◆ Sfida A
Rispondi a queste domande sul testo sul ciclo berlusconiano:
(i) Tra quali percentuali oscilla il livello delle astensioni secondo i sondaggi citati?
(ii) Sopra quale percentuale si colloca il numero degli indecisi?
(iii) Da quanti anni dura almeno il ciclo berlusconiano?
◆ Sfida B
Ripeti parola per parola il passo del testo sul ciclo berlusconiano che inizia con le parole "Ma adesso che" e si ferma dopo le parole "pancia del Paese.".

◆ Brano da leggere
-*-*-
Ma adesso che succede? Questa domanda se la rimpallano tutti, è addirittura diventata una domanda da bar, perfino tra persone che di solito non si occupano di politica e discutono semmai, ai bar dello sport, sulla formazione delle squadre e di Totti o di Cassano. Segno che qualche cosa di nuovo è accaduto, qualche cosa che è fuoriuscita dalla bolla del politichese ed ha raggiunto l’uomo comune, cioè la pancia del Paese.
A conferma di quanto scrivo ci sono i più recenti sondaggi sugli umori del “popolo sovrano”: il livello delle astensioni, quelli che non hanno alcuna intenzione di votare, oscilla tra il 15 e il 20 per cento come è sempre stato. Aumenta invece il numero degli indecisi che viaggia al di sopra del 30 per cento. Gli indecisi sono appunto quelli che ti chiedono: “E adesso che succede?”.
La domanda viene da sinistra, dal centro, da destra. Soprattutto da destra, dove è sempre più diffusa la sensazione che il ciclo berlusconiano sia concluso. È un ciclo che dura da almeno 25 anni, perciò è sbagliato pensare che sia cominciato nel ’94, con il primo governo del Cavaliere. È cominciato molto prima, quando ebbe inizio l’ascesa televisiva della Fininvest e l’incubazione del berlusconismo nelle vene della nazione. Naturalmente anche altri fatti concorsero a cambiare radicalmente il profilo antropologico degli italiani: il ristagno dell’economia, la caduta della competitività nell’industria pubblica e privata, la corruzione diventata sistema di governo, il crescente distacco tra Nord e Sud, l’implosione del comunismo e la caduta del Muro di Berlino.
-*-*-
◆ Materiale fornito

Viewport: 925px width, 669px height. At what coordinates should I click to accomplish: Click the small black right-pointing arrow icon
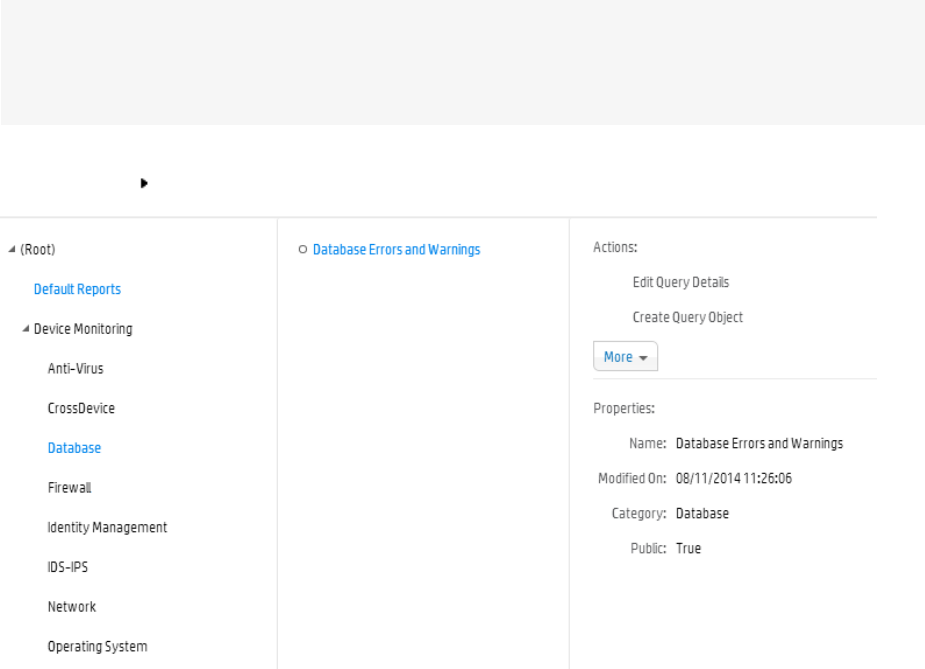pos(144,184)
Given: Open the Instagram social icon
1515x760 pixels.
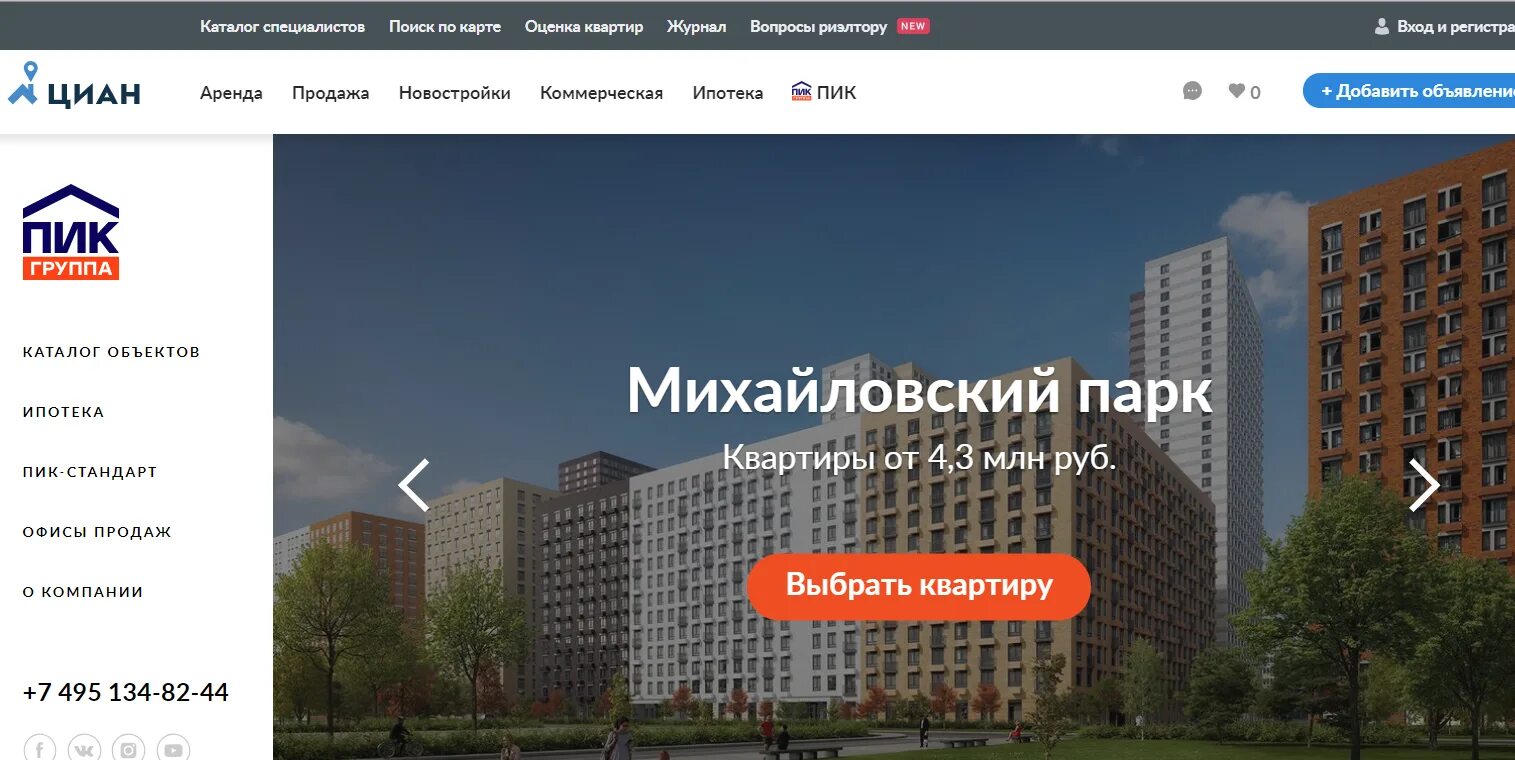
-*-*-
◆ Risultato A
(i) Tra il 15 e il 20 per cento.
(ii) Sopra il 30 per cento.
(iii) Da almeno 25 anni.

◆ Risultato B
Ma adesso che succede? Questa domanda se la rimpallano tutti, è addirittura diventata una domanda da bar, perfino tra persone che di solito non si occupano di politica e discutono semmai, ai bar dello sport, sulla formazione delle squadre e di Totti o di Cassano. Segno che qualche cosa di nuovo è accaduto, qualche cosa che è fuoriuscita dalla bolla del politichese ed ha raggiunto l’uomo comune, cioè la pancia del Paese.